(Items from a data source)
Segment Open

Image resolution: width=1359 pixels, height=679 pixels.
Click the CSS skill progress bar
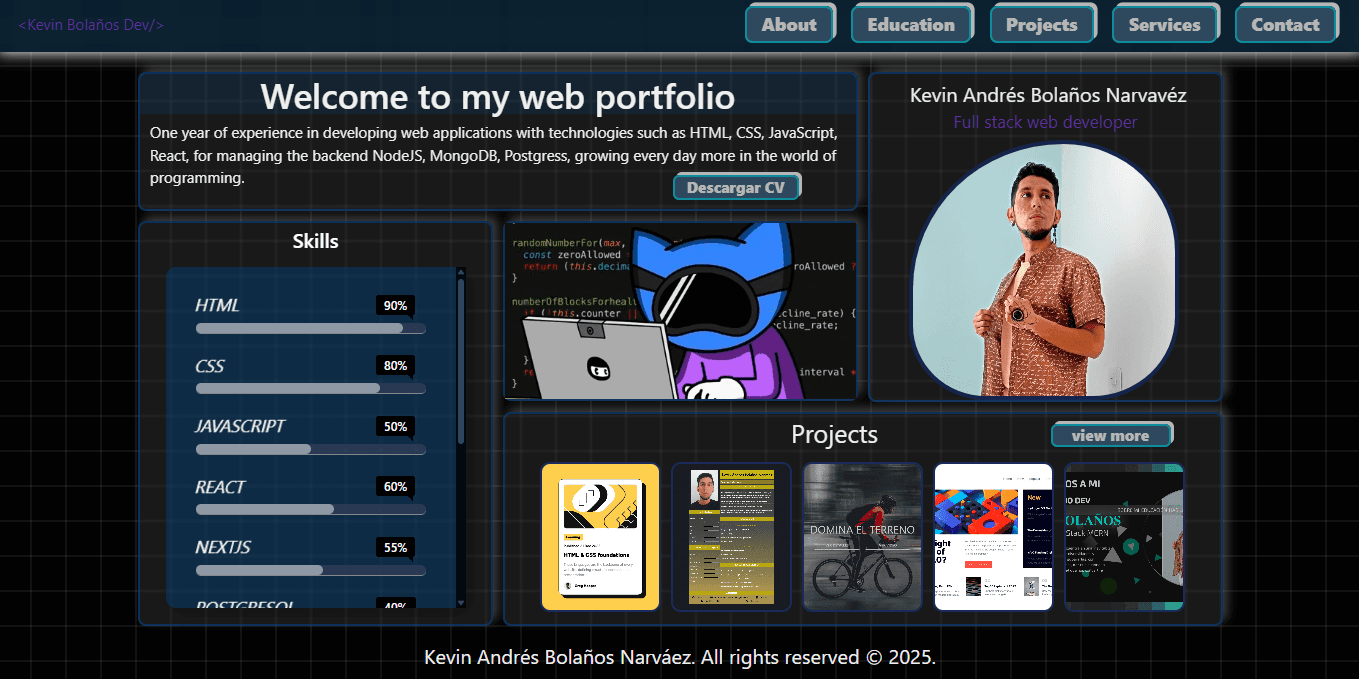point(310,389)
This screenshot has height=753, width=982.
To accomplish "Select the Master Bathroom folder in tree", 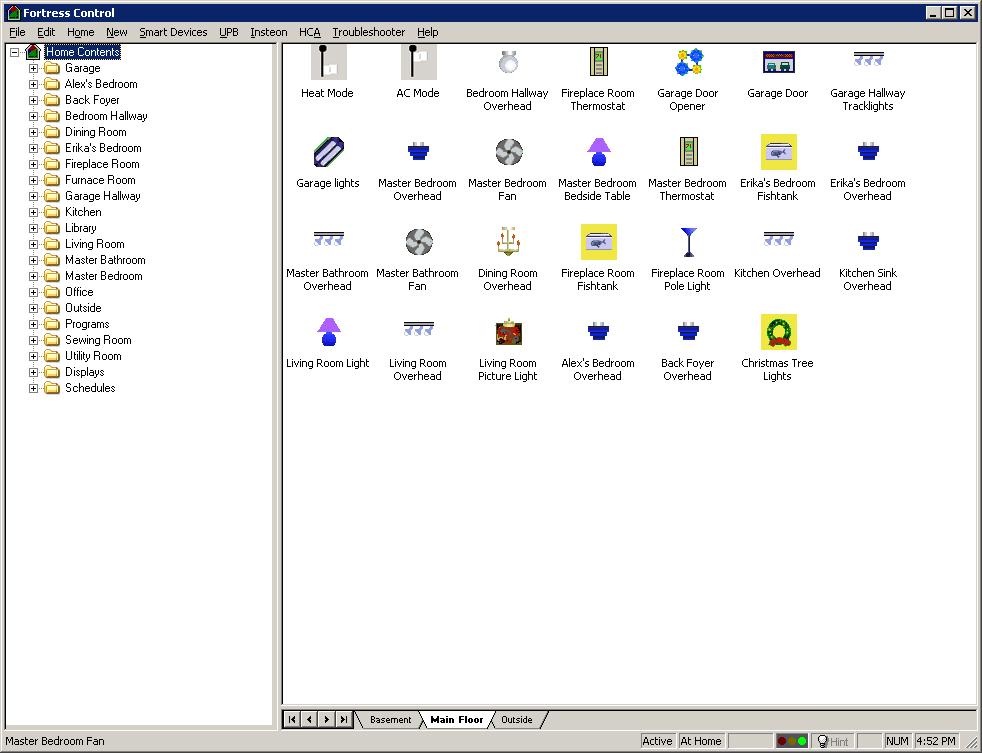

Segment Closed

### [TASK PROMPT]
Display each line of the data where "width" occurs.

### [WORKED SOLUTION]
Image resolution: width=1359 pixels, height=679 pixels.
This screenshot has height=753, width=982.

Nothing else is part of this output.